If a line in the entries below includes the string "menu", copy it out.

Dataset records:
<<<<

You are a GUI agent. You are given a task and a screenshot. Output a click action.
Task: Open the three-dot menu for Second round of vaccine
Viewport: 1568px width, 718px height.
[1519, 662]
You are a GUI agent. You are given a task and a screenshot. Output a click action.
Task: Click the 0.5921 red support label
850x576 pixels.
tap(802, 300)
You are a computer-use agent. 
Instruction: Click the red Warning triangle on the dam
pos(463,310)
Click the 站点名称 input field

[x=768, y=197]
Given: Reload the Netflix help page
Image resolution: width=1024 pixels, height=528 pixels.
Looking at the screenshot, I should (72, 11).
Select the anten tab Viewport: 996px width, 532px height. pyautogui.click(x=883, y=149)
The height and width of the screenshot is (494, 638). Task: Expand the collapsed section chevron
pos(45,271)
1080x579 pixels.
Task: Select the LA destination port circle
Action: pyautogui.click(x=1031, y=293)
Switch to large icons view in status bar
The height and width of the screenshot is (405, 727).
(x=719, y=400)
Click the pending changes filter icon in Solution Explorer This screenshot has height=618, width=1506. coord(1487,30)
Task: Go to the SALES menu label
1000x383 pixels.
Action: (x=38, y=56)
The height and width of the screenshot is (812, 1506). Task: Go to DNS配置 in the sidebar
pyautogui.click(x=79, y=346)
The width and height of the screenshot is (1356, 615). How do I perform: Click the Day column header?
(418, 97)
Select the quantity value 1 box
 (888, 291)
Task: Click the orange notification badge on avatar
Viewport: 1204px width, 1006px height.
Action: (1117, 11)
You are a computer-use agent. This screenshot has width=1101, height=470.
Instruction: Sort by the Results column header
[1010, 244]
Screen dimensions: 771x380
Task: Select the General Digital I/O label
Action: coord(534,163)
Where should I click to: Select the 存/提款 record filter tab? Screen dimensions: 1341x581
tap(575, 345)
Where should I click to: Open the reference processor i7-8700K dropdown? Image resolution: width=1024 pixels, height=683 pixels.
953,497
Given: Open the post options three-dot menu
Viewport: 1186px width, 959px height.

>>>>

Task output:
Task: Open the three-dot menu for Second round of vaccine
Task: Go to the SALES menu label
Given: Open the post options three-dot menu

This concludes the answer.